Rational design and informed development
of nontoxic antifouling
coatings requires a thorough understanding of the interactions between
surfaces and fouling species. With more complex antifouling materials,
such as composites or zwitterionic polymers, there follows also a
need for better characterization of the materials as such. To further
the understanding of the antifouling properties of charge-balanced
polymers, we explore the properties of layered polyelectrolytes and
their interactions with charged surfaces. These polymers were prepared
via self-initiated photografting and photopolymerization (SIPGP);
on top of a uniform bottom layer of anionic poly(methacrylic acid)
(PMAA), a cationic poly(2-dimethylaminoethyl methacrylate) (PDMAEMA)

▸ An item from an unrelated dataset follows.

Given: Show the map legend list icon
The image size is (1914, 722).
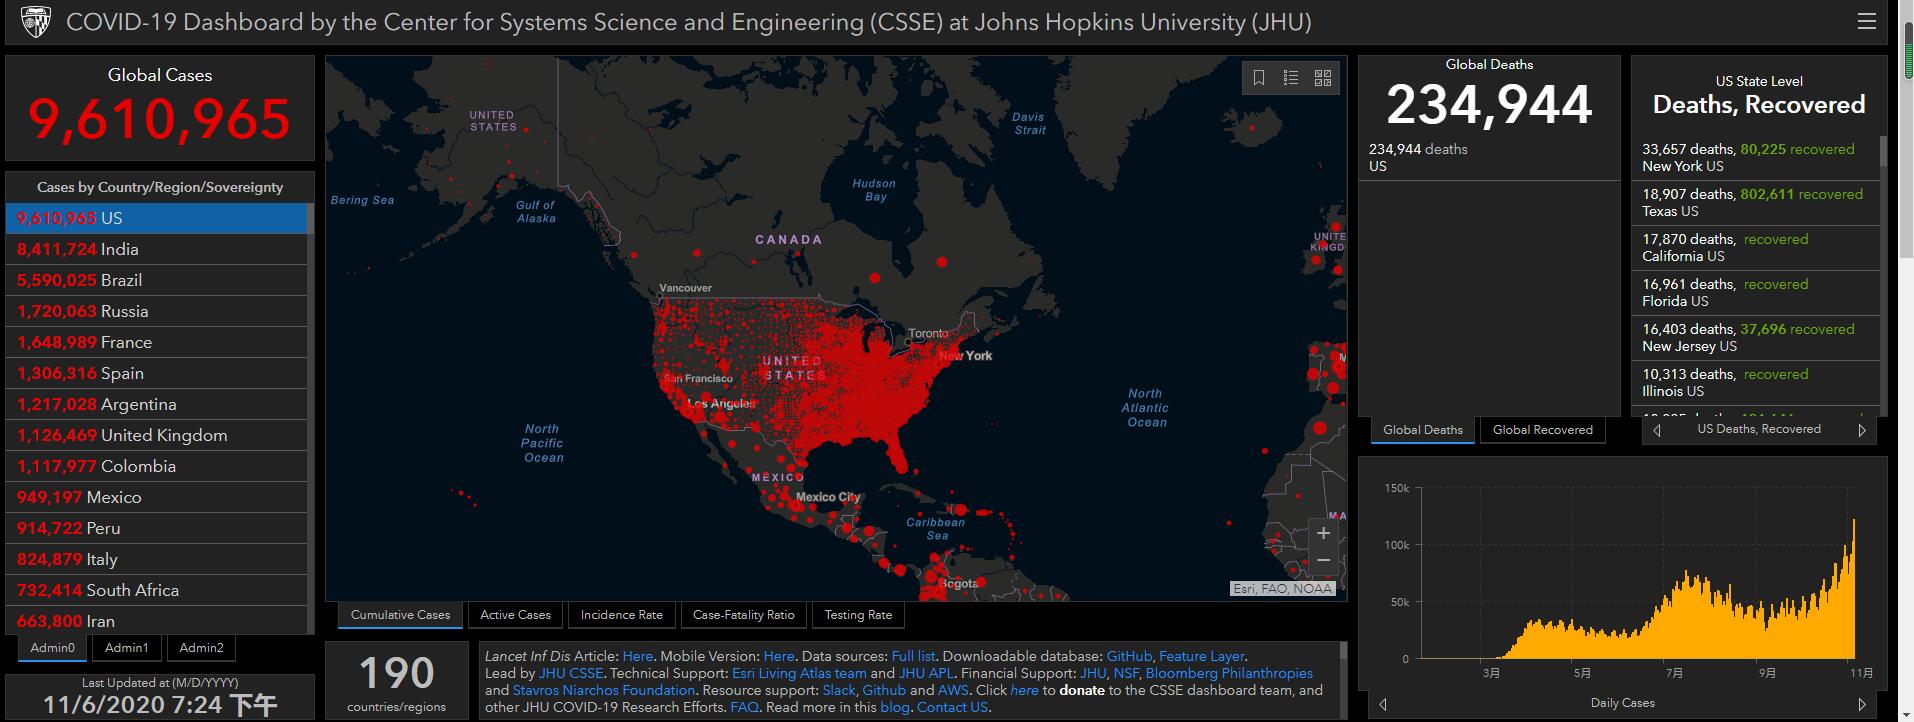Looking at the screenshot, I should 1291,78.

thickness gradient was formed. Infrared microscopy and imaging spectroscopic
ellipsometry were used to characterize chemical composition and swelling
of the combined layer. Direct force measurements by colloidal probe
atomic force microscopy were performed to investigate the forces between
the polymer gradients and charged probes. The swelling of PMAA and
PDMAEMA are very different, with steric and electrostatic forces varying
in a nontrivial manner along the gradient. The gradients can be tuned
to form a protein-resistant charge-neutral region, and we demonstrate
that this region, where both electrostatic and steric forces are small,
is highly compressed and the origin of the protein resistance of this
region is most likely an effect of strong hydration of charged residues
at the surface, rather than swelling or bulk hydration of the polymer.
In the highly swollen regions far from charge-neutrality, steric forces
dominate the interactions between the probe and the polymer. In these
regions, the SIPGP polymer has qualitative similarities with brushes,
but we were unable to quantitatively describe the polymer as a brush,
supporting previous data suggesting that these polymers are cross-linked.